Peloton shares soar more than 30% after successful restructuring and loss reduction

Peloton announced a significant recovery as its strategic overhaul begins to bear fruit, posting its first revenue increase in nine quarters and substantially narrowing its financial losses.

The fitness technology company, currently run by two board members following the departure of its previous CEO Barry McCarthy earlier this year, reported a slight 0.2% increase in revenue during its fiscal fourth quarter. That marked the first year-over-year revenue growth since the 2021 holiday season, signaling a potential turnaround for the company.

In its recent update, Peloton shifted its focus to profitability, implementing deep cuts in marketing and sales expenses. These reductions, combined with improvements in free cash flow and adjusted EBITDA, allowed the company to narrow its quarterly loss to $30.5 million from $241.1 million a year earlier.

Following these announcements, Peloton’s stock price rose more than 30% during afternoon trading hours.

Here’s a breakdown of Peloton’s performance versus Wall Street forecasts, according to a survey by LSEG:

  • Earnings per share: reported 8 cents, beating 17 cents expected
  • Revenue: $644 million, above $631 million forecast

In the quarter ended June 30, the company narrowed its losses significantly, reporting a loss of $30.5 million, down from $241.8 million a year earlier, with losses per share falling from 68 cents to 8 cents.

Revenue rose to $643.6 million from $642.1 million a year earlier. While that was a marginal increase, it came during a typically slow sales period that extended into the summer.

Secondary Market Performance

This quarter, Peloton’s premium fitness equipment sales fell about 4%, continuing a previous trend. By contrast, subscription revenue increased 2.3%, and gross margin in that segment improved by 1 percentage point.

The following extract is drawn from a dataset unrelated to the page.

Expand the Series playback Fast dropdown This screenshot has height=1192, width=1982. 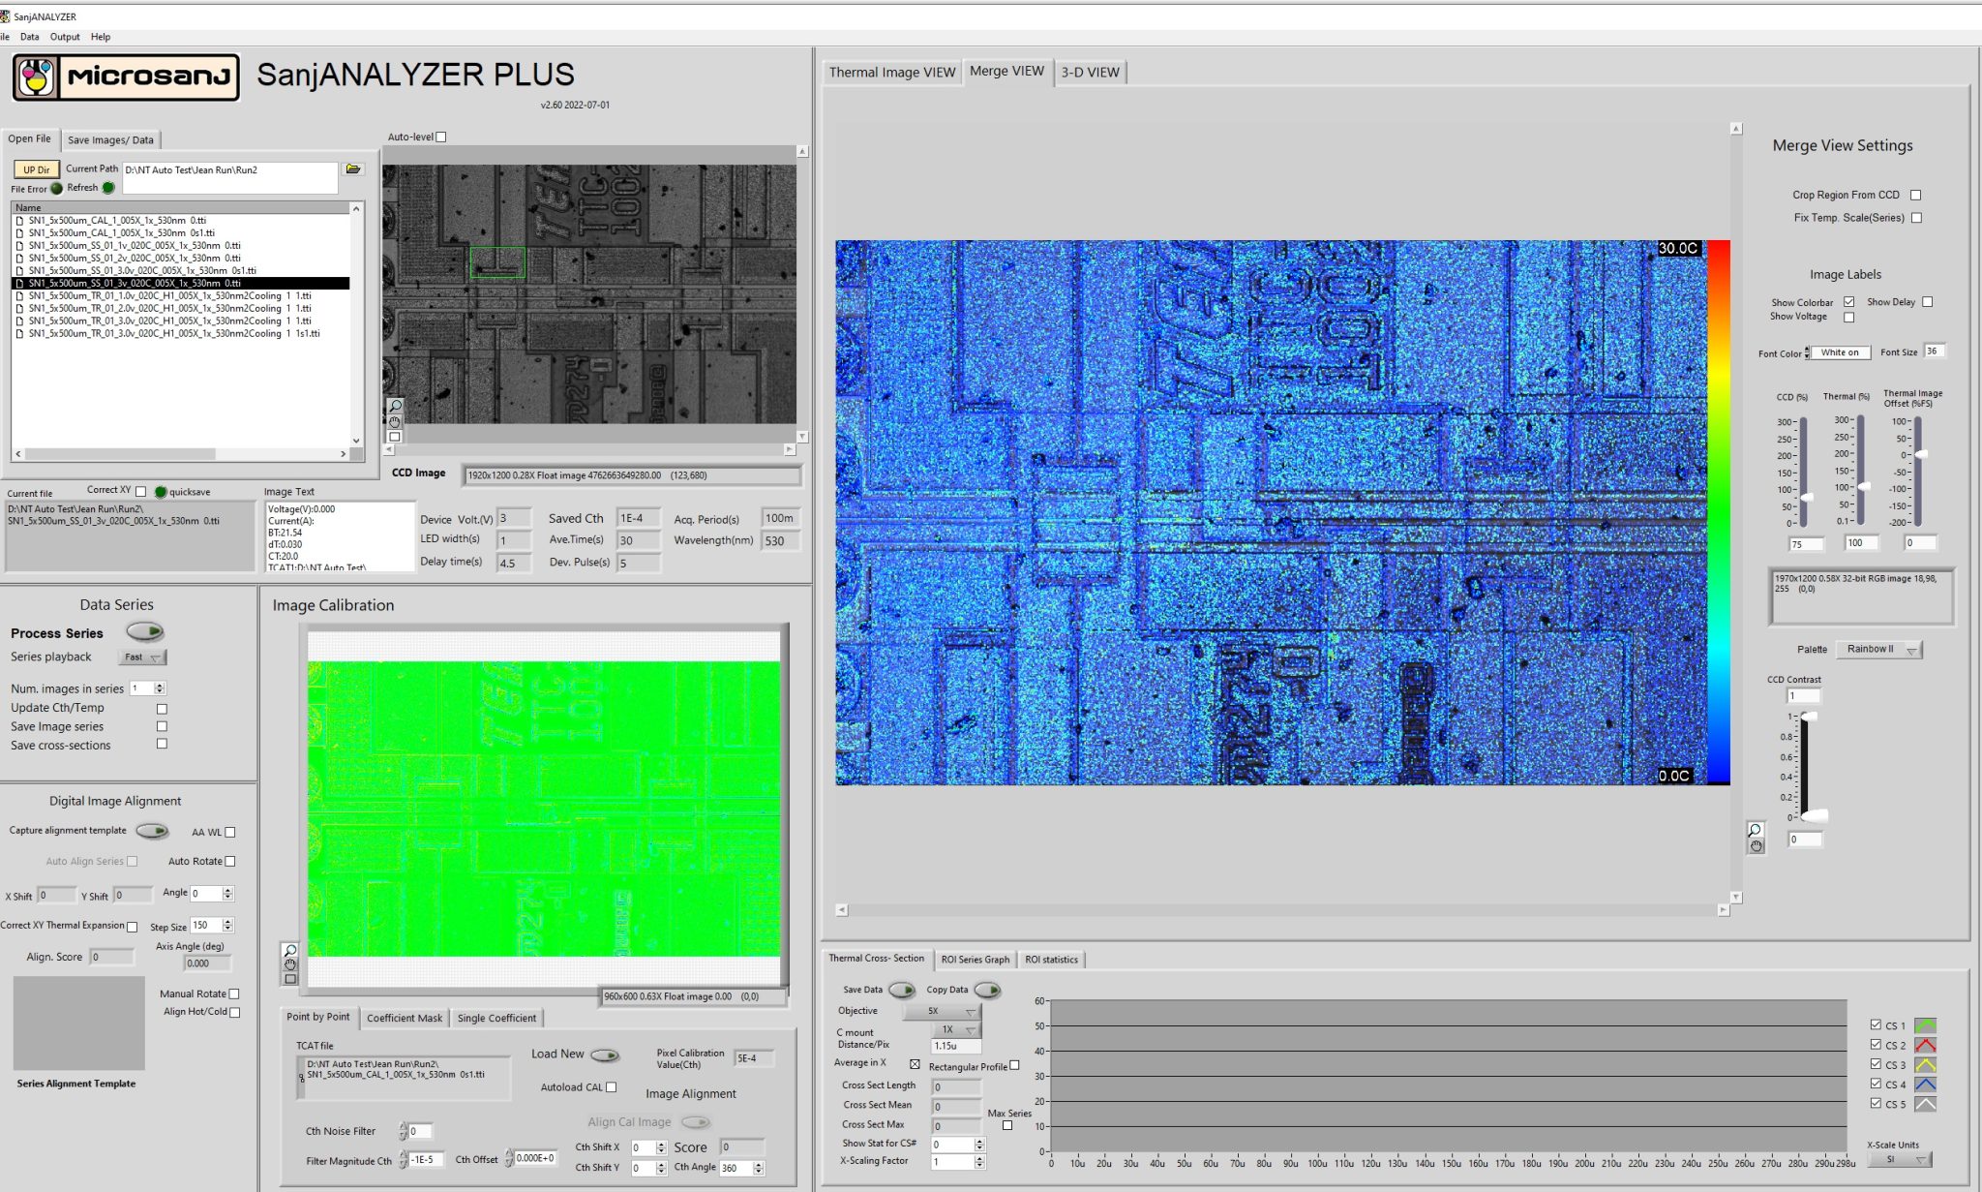142,657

The growth in subscription revenue is due in part to Peloton’s expansion into the secondary market, allowing users to purchase used equipment at reduced prices. Subscription revenue from these sales grew 16% year over year.

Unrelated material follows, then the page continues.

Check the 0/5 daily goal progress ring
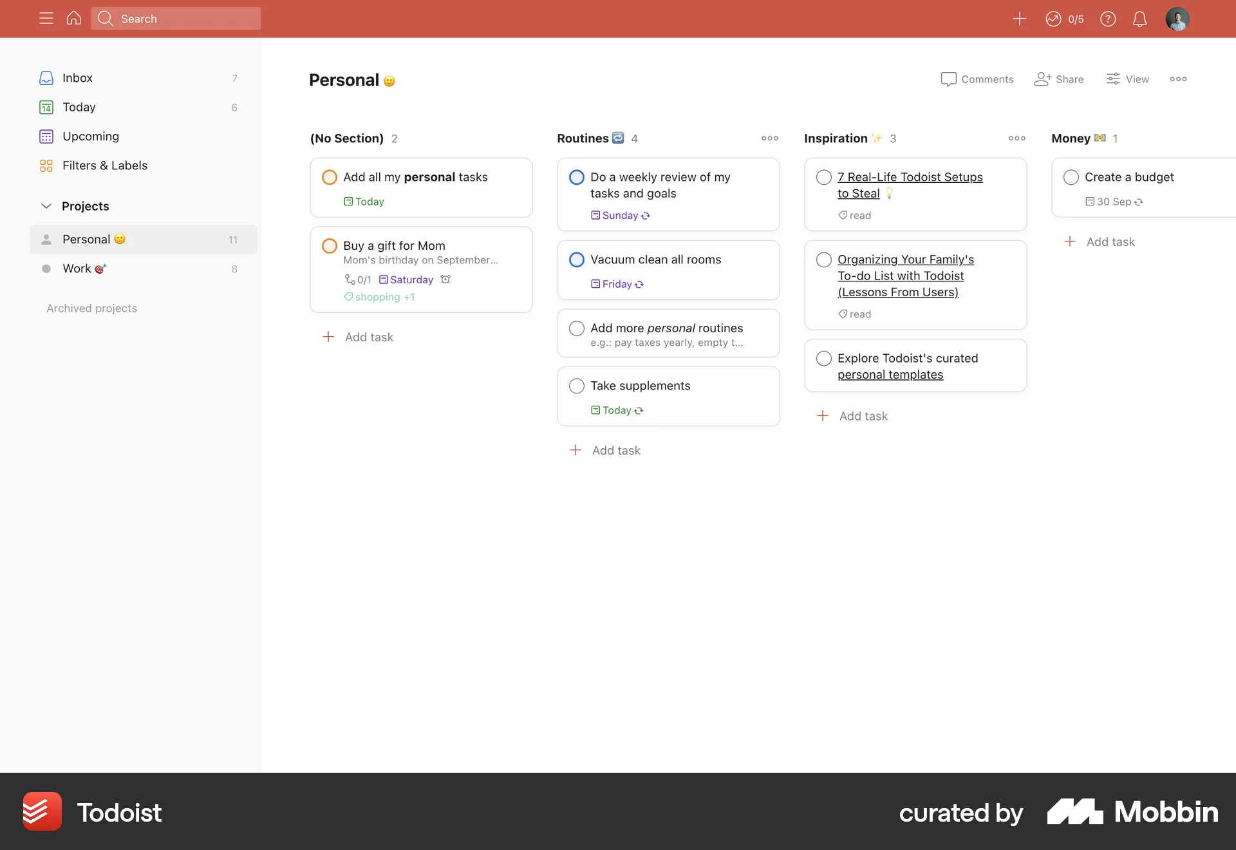This screenshot has width=1236, height=850. point(1063,19)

Despite a decline in equipment sales, the company reported a 42% increase in treadmill sales year over year, recovering from a costly recall. Peloton also reported a decline in abandonment rates for its bike rental program, indicating steady demand and declining refurbished inventory levels, leading to the discontinuation of its original bike rental program.

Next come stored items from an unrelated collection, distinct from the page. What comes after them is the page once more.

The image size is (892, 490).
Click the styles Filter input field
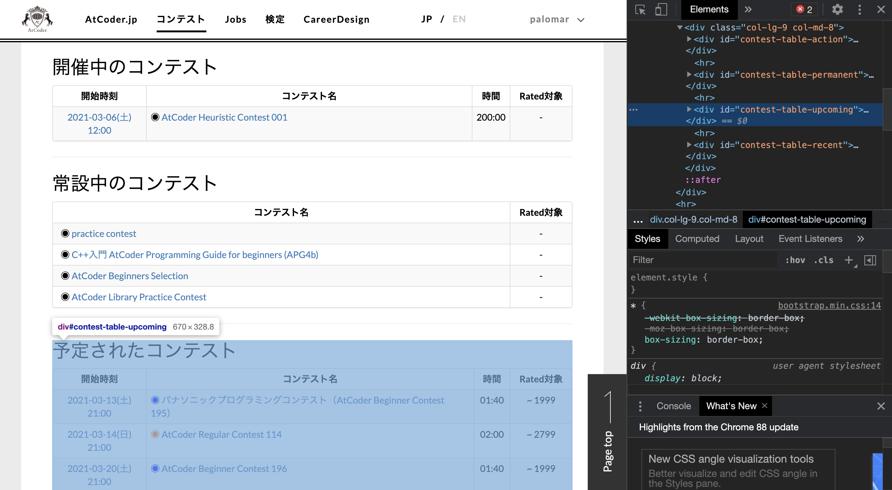pyautogui.click(x=703, y=260)
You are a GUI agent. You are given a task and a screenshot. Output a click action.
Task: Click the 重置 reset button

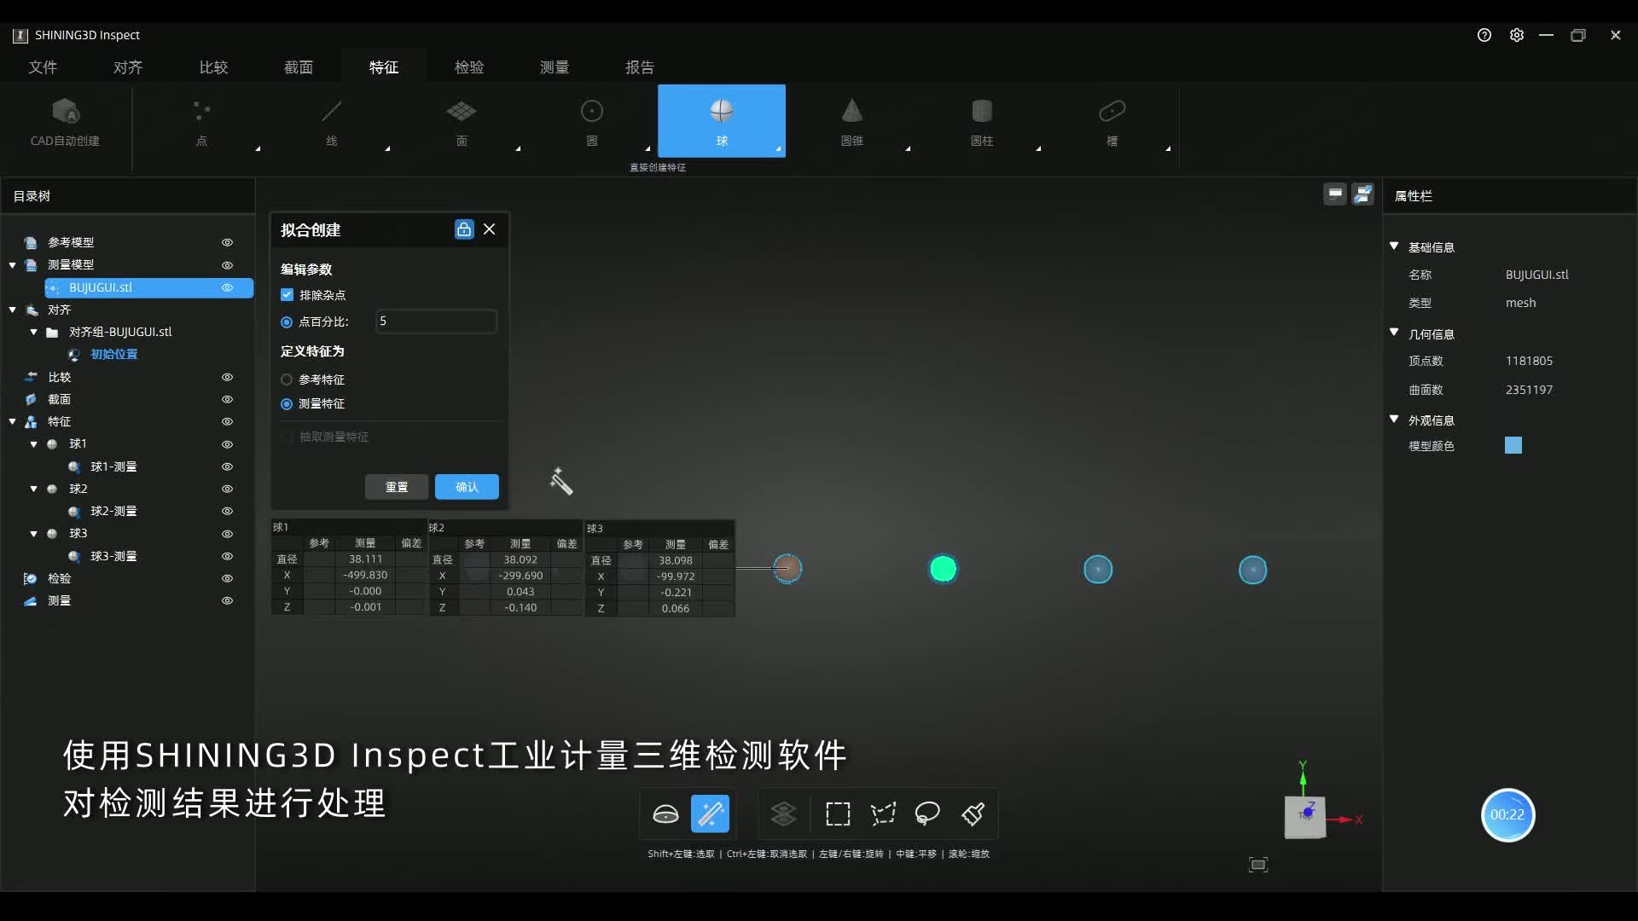(x=397, y=487)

With the pandemic boom behind us, Peloton has been working to improve its free cash flow and solidify its financial position. This year, the company began a full restructuring, reducing its workforce by 15% to save $200 million annually by the end of fiscal 2025.

These efforts are proving effective, as Peloton reported positive adjusted EBITDA and free cash flow for the second consecutive quarter, results not seen since the height of the Covid-19 pandemic.

The company also managed to avert a liquidity crisis by restructuring its debt and extending its maturities.

Peloton’s leadership, currently in transition, remains optimistic about the imminent appointment of a new CEO, with promising candidates in the final stages of selection.

As the company moves forward, it plans to refine its product offerings and customer experience without expecting a significant increase in subscriber numbers within the fiscal year, signaling a strategic shift from growth to profitability and cash flow.